*WHAT THE EXERCISE ASKS*
Starting with the first line, transcribe the material exactly through to the last.

┄┄┄┄┄┄┄┄┄┄

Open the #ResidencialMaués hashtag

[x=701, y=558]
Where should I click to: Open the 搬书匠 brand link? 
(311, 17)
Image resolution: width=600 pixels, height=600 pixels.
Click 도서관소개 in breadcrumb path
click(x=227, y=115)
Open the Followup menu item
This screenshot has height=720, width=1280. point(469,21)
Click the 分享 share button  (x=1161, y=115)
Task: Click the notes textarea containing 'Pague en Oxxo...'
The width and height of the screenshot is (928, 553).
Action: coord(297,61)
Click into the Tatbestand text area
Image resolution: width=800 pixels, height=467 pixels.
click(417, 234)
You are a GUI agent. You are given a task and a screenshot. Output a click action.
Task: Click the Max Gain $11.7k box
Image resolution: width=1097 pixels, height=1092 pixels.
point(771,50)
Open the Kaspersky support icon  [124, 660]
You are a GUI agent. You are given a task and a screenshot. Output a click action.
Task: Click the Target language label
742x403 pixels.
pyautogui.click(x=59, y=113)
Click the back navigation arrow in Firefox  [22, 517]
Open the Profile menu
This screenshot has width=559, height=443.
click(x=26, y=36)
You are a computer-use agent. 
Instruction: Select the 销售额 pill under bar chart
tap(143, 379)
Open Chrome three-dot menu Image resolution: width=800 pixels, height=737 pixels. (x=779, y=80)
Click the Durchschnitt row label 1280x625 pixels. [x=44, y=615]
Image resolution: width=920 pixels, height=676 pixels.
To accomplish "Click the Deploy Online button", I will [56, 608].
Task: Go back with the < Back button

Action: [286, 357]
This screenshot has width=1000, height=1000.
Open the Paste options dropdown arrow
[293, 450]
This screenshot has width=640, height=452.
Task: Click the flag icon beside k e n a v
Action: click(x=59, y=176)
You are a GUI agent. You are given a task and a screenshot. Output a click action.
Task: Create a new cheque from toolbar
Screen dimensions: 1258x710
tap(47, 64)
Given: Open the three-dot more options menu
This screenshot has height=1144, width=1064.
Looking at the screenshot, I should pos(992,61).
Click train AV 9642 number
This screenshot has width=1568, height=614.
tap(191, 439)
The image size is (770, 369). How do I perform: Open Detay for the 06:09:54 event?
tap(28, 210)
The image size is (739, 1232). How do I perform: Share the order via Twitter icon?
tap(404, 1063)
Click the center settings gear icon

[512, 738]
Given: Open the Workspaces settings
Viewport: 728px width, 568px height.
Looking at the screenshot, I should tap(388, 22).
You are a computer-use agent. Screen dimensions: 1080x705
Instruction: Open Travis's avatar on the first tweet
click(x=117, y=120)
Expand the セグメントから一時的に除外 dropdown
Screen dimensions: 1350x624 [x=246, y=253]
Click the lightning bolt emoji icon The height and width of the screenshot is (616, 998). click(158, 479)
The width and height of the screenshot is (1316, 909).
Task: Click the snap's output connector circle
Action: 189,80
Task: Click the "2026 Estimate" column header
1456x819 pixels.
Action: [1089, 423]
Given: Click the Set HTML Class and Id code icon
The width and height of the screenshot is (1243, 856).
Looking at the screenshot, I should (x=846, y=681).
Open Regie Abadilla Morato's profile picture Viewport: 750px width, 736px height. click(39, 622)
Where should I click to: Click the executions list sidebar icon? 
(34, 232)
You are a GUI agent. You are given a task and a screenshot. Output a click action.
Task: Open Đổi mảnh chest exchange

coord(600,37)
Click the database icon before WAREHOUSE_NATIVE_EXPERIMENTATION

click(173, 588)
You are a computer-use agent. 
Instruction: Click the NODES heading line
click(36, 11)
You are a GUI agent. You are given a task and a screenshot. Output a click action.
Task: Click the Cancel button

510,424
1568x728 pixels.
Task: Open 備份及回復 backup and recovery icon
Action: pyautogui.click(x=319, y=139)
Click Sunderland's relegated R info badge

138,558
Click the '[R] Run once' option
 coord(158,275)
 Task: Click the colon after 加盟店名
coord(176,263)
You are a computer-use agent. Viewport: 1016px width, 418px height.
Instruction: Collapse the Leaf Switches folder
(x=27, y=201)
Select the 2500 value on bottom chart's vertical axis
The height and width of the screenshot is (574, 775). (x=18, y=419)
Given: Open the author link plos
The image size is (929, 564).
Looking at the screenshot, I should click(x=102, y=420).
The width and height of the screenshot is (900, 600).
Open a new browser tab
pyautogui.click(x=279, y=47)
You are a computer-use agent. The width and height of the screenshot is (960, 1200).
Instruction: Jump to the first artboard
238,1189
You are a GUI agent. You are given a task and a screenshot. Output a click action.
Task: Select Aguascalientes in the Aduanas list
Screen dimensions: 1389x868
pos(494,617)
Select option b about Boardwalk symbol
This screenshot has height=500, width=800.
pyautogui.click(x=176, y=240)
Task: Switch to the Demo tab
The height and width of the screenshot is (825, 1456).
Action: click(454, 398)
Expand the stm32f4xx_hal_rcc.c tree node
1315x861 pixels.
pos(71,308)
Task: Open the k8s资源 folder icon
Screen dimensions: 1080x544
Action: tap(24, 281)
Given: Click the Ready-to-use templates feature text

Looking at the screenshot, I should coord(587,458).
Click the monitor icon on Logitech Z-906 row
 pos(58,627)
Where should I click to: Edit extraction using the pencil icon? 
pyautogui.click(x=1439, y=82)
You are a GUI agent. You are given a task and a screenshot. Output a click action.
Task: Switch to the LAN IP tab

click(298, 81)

┄┄┄┄┄┄┄┄┄┄

*ANSWER AREA*
Open the #ResidencialMaués hashtag

[x=701, y=558]
Where should I click to: Open the 搬书匠 brand link? 
(311, 17)
Image resolution: width=600 pixels, height=600 pixels.
Click 도서관소개 in breadcrumb path
click(x=227, y=115)
Open the Followup menu item
This screenshot has height=720, width=1280. point(469,21)
Click the 分享 share button  (x=1161, y=115)
Task: Click the notes textarea containing 'Pague en Oxxo...'
The width and height of the screenshot is (928, 553).
Action: coord(297,61)
Click into the Tatbestand text area
Image resolution: width=800 pixels, height=467 pixels.
click(417, 234)
You are a GUI agent. You are given a task and a screenshot. Output a click action.
Task: Click the Max Gain $11.7k box
Image resolution: width=1097 pixels, height=1092 pixels.
point(771,50)
Open the Kaspersky support icon  [124, 660]
You are a GUI agent. You are given a task and a screenshot. Output a click action.
Task: Click the Target language label
742x403 pixels.
pyautogui.click(x=59, y=113)
Click the back navigation arrow in Firefox  [22, 517]
Open the Profile menu
This screenshot has width=559, height=443.
click(x=26, y=36)
You are a computer-use agent. 
Instruction: Select the 销售额 pill under bar chart
tap(143, 379)
Open Chrome three-dot menu Image resolution: width=800 pixels, height=737 pixels. (x=779, y=80)
Click the Durchschnitt row label 1280x625 pixels. [x=44, y=615]
Image resolution: width=920 pixels, height=676 pixels.
To accomplish "Click the Deploy Online button", I will [56, 608].
Task: Go back with the < Back button

Action: [286, 357]
This screenshot has width=1000, height=1000.
Open the Paste options dropdown arrow
[293, 450]
This screenshot has width=640, height=452.
Task: Click the flag icon beside k e n a v
Action: click(x=59, y=176)
You are a GUI agent. You are given a task and a screenshot. Output a click action.
Task: Create a new cheque from toolbar
Screen dimensions: 1258x710
tap(47, 64)
Given: Open the three-dot more options menu
This screenshot has height=1144, width=1064.
Looking at the screenshot, I should pos(992,61).
Click train AV 9642 number
This screenshot has width=1568, height=614.
tap(191, 439)
The image size is (770, 369). How do I perform: Open Detay for the 06:09:54 event?
tap(28, 210)
The image size is (739, 1232). How do I perform: Share the order via Twitter icon?
tap(404, 1063)
Click the center settings gear icon

[512, 738]
Given: Open the Workspaces settings
Viewport: 728px width, 568px height.
Looking at the screenshot, I should tap(388, 22).
You are a computer-use agent. Screen dimensions: 1080x705
Instruction: Open Travis's avatar on the first tweet
click(x=117, y=120)
Expand the セグメントから一時的に除外 dropdown
Screen dimensions: 1350x624 [x=246, y=253]
Click the lightning bolt emoji icon The height and width of the screenshot is (616, 998). click(158, 479)
The width and height of the screenshot is (1316, 909).
Task: Click the snap's output connector circle
Action: 189,80
Task: Click the "2026 Estimate" column header
1456x819 pixels.
Action: [1089, 423]
Given: Click the Set HTML Class and Id code icon
The width and height of the screenshot is (1243, 856).
Looking at the screenshot, I should (x=846, y=681).
Open Regie Abadilla Morato's profile picture Viewport: 750px width, 736px height. click(39, 622)
Where should I click to: Click the executions list sidebar icon? 
(34, 232)
You are a GUI agent. You are given a task and a screenshot. Output a click action.
Task: Open Đổi mảnh chest exchange

coord(600,37)
Click the database icon before WAREHOUSE_NATIVE_EXPERIMENTATION

click(173, 588)
You are a computer-use agent. 
Instruction: Click the NODES heading line
click(36, 11)
You are a GUI agent. You are given a task and a screenshot. Output a click action.
Task: Click the Cancel button

510,424
1568x728 pixels.
Task: Open 備份及回復 backup and recovery icon
Action: pyautogui.click(x=319, y=139)
Click Sunderland's relegated R info badge

138,558
Click the '[R] Run once' option
 coord(158,275)
 Task: Click the colon after 加盟店名
coord(176,263)
You are a computer-use agent. Viewport: 1016px width, 418px height.
Instruction: Collapse the Leaf Switches folder
(x=27, y=201)
Select the 2500 value on bottom chart's vertical axis
The height and width of the screenshot is (574, 775). (x=18, y=419)
Given: Open the author link plos
The image size is (929, 564).
Looking at the screenshot, I should click(x=102, y=420).
The width and height of the screenshot is (900, 600).
Open a new browser tab
pyautogui.click(x=279, y=47)
You are a computer-use agent. The width and height of the screenshot is (960, 1200).
Instruction: Jump to the first artboard
238,1189
You are a GUI agent. You are given a task and a screenshot. Output a click action.
Task: Select Aguascalientes in the Aduanas list
Screen dimensions: 1389x868
pos(494,617)
Select option b about Boardwalk symbol
This screenshot has height=500, width=800.
pyautogui.click(x=176, y=240)
Task: Switch to the Demo tab
The height and width of the screenshot is (825, 1456).
Action: click(454, 398)
Expand the stm32f4xx_hal_rcc.c tree node
1315x861 pixels.
pos(71,308)
Task: Open the k8s资源 folder icon
Screen dimensions: 1080x544
Action: tap(24, 281)
Given: Click the Ready-to-use templates feature text

Looking at the screenshot, I should coord(587,458).
Click the monitor icon on Logitech Z-906 row
 pos(58,627)
Where should I click to: Edit extraction using the pencil icon? 
pyautogui.click(x=1439, y=82)
You are a GUI agent. You are given a task and a screenshot. Output a click action.
Task: Switch to the LAN IP tab

click(298, 81)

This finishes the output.